How we helped a leading pharma company use LLMs to monitor adverse events on social media

Challenge: Improving model accuracy and compliance in AI-assisted pharmacovigilance
Pharmacovigilance, the monitoring of drug safety and adverse events (AE), is a critical, highly regulated responsibility for pharmaceutical companies. Our client was automatically scanning multiple data sources, including social media platforms like Twitter, to detect early mentions of AEs linked to medications.
Their existing monitoring system struggled to keep up with the complexity and scale of unstructured social media data. The model’s accuracy dropped when moving from training to production, and as a result, potential adverse events could be missed. The client needed a more robust, reliable approach to ensure regulatory compliance, patient safety, and trust in AI-assisted pharmacovigilance.
How we helped
We developed an ML pipeline to enhance the reliability of adverse event detection from social media text. The solution automatically monitors and adjusts for data distribution shifts between training and production, one of the main reasons why existing models underperformed.

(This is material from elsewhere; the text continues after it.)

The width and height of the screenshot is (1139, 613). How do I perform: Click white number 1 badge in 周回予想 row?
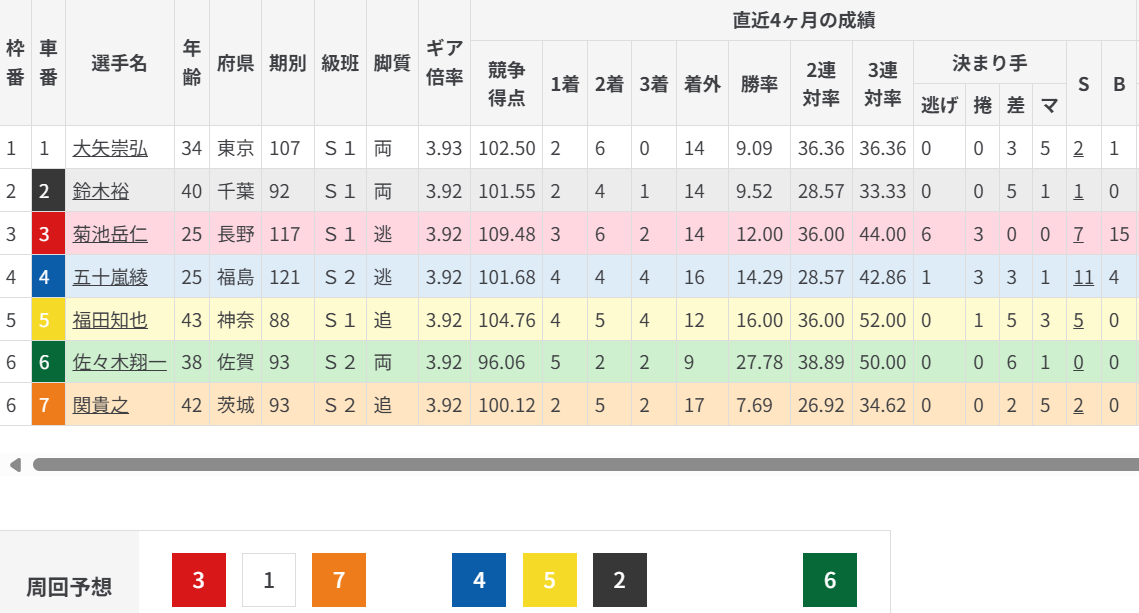tap(269, 580)
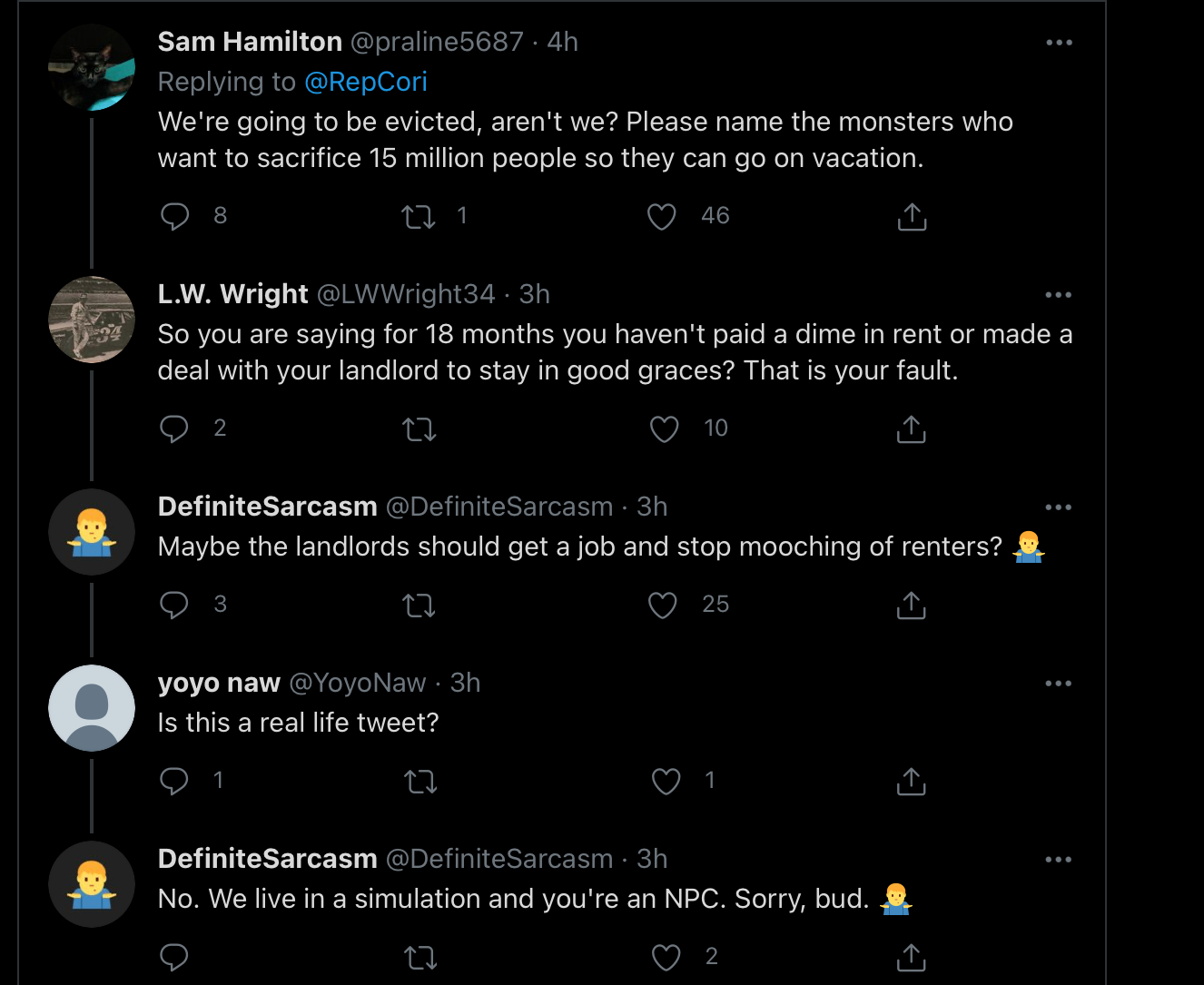Like L.W. Wright's tweet about rent
Image resolution: width=1204 pixels, height=985 pixels.
664,428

To make testing and validation accessible, we also designed a PoC application with a simple interface that allowed any stakeholder to send messages and observe the model’s predictions in real time. While the PoC was designed for broad internal testing, the production system was carefully tailored for a specialized team of patient safety experts, ensuring that the tool aligned with their medical expertise and workflow requirements.
The impact: Improving patient safety through faster adverse event detection
By transforming pharmacovigilance from a reactive compliance task into a real-time, patient-centric intelligence system, this solution helped our client detect risks earlier, prevent patient harm, and strengthen both regulatory confidence and public trust.
By combining technical precision with a deep understanding of the client’s regulatory context, we helped them stay ahead in their field while setting a foundation for long-term AI adoption.
- Enhanced the identification of adverse events from unstructured social media data.
- Provided more transparent, compliant, and explainable pharmacovigilance workflows.
- Faster and more accurate detection of potential risks improved patient safety monitoring.